Parimenti le voci colgono alla perfezione il senso dello spettacolo, a partire dall'Azucena di Nino Surguladze, che forse non avrebbe egual efficacia in una lettura all'italiana, mentre qui sa essere tagliente, alienata, sottile come par naturale con testo e strumentazione francese, nonché con gesto e pose wilsoniane. Anche la tendenza ad alcune emissioni fisse di Franco Vassallo non solo si sposa bene alla sua figura scenica vampiresca, ma rende anche l'animo prosciugato più che passionale di un uomo che appare, in questa versione, benché innamorato soprattutto eroso dal giuramento di vendicare lo scomparso fratellino, quasi un contraltare di Azucena. Giuseppe Gipali canta con eleganza ricordando che stiamo parlando di un poeta cavalleresco, e non di un guascone lanciatore di acuti, anche se si riserva comunque qualche prudenza per arrivare senza preoccupazioni all'appuntamento con il Do di “Bûcher infame”. Chi però colpisce maggiormente è la Léonore di Roberta Mantegna, voce omogenea e ben proiettata, di smalto morbido e lucente, sicura in una parte che non concede sconti anche senza l'onere di “Tu vedrai che amore in terra”. Solo in “Brise d'amour fidèle” (“D'amor sull'ali rosee”) la tessitura acuta delle ultime battute fa emergere qualche tensione, corretta la quale potremo salutare nella talentuosa trentenne palermitana un'autentica fuoriclasse.

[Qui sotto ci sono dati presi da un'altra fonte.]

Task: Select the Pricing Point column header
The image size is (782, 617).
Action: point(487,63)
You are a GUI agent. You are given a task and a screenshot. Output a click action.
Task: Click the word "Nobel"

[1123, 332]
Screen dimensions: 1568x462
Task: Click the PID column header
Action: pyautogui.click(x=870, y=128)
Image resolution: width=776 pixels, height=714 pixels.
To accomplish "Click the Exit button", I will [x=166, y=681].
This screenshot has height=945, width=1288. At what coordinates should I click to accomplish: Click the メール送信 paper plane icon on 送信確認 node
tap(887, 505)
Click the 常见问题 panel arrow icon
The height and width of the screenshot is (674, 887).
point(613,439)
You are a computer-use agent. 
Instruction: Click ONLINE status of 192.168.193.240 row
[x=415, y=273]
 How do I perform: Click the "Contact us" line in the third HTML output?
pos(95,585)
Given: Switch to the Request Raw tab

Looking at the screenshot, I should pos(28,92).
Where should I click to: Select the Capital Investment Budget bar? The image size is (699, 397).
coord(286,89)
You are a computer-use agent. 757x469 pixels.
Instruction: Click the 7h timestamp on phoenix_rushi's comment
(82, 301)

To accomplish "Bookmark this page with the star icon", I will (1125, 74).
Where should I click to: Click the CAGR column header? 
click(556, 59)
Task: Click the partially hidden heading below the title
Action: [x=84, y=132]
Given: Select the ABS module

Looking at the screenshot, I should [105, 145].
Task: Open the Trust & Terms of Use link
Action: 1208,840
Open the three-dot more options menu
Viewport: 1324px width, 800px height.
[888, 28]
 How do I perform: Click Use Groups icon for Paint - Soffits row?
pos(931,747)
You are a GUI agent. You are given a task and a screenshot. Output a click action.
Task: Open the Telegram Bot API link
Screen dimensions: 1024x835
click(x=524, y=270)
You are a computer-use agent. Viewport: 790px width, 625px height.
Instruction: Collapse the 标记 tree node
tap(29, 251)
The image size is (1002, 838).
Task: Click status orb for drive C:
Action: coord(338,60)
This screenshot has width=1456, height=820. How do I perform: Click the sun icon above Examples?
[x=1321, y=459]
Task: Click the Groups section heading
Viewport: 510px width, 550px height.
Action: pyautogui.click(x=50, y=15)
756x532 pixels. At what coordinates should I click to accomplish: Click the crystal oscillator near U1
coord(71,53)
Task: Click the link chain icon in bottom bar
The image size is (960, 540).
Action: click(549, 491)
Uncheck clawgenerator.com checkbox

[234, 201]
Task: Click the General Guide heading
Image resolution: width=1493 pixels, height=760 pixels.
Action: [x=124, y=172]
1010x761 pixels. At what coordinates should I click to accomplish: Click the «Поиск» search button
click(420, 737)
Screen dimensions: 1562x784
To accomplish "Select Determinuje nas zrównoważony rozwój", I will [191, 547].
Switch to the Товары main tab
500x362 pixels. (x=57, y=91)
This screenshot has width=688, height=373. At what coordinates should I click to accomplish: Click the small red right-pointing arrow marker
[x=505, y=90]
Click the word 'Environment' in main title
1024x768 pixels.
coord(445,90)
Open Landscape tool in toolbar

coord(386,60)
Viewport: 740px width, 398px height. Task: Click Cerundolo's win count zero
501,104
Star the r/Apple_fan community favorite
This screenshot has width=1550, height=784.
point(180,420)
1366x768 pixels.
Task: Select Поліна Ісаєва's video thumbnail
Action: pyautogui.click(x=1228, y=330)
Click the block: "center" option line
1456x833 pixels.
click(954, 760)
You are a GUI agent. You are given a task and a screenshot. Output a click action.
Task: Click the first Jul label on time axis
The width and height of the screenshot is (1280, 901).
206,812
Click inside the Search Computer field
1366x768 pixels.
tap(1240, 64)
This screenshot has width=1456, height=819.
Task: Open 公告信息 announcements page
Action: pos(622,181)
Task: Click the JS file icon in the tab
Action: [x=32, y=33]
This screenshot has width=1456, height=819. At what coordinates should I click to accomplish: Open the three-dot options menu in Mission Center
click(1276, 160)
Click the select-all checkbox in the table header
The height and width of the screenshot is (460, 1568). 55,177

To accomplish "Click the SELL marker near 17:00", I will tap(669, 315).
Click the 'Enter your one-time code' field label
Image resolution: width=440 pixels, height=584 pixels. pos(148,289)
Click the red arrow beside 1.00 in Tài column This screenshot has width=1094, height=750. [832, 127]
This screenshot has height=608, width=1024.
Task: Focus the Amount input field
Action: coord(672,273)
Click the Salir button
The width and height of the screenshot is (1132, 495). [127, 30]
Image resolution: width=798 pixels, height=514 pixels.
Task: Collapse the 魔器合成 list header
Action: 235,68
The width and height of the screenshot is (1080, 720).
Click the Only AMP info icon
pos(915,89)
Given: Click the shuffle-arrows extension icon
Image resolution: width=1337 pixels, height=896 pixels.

Marco Spotti è un Fernand spettrale ed evanescente come un'ombra di morte, mentre Tonia Langella, Luca Casalin e Nicolò Donini completano il cast come Inés, Ruiz e messaggero, un vecchio zingaro. Il coro del Teatro Comunale di Bologna preparato da Andrea Faidutti fa bella mostra di sé, così come l'orchestra felsinea, sempre pronta a realizzare al meglio le indicazioni di Abbado.
La fredda luce azzurrina che attraversa i quattro atti del dramma verdiano rinnovato sulla traduzione francese di Emilien Pacini evidentemente non scalda gli animi di un pubblico che, dopo le rimostranze riservate alle coreografie, tributa meritati apprezzamenti a direttore e cantanti senza tuttavia particolari impeti d'entusiasmo.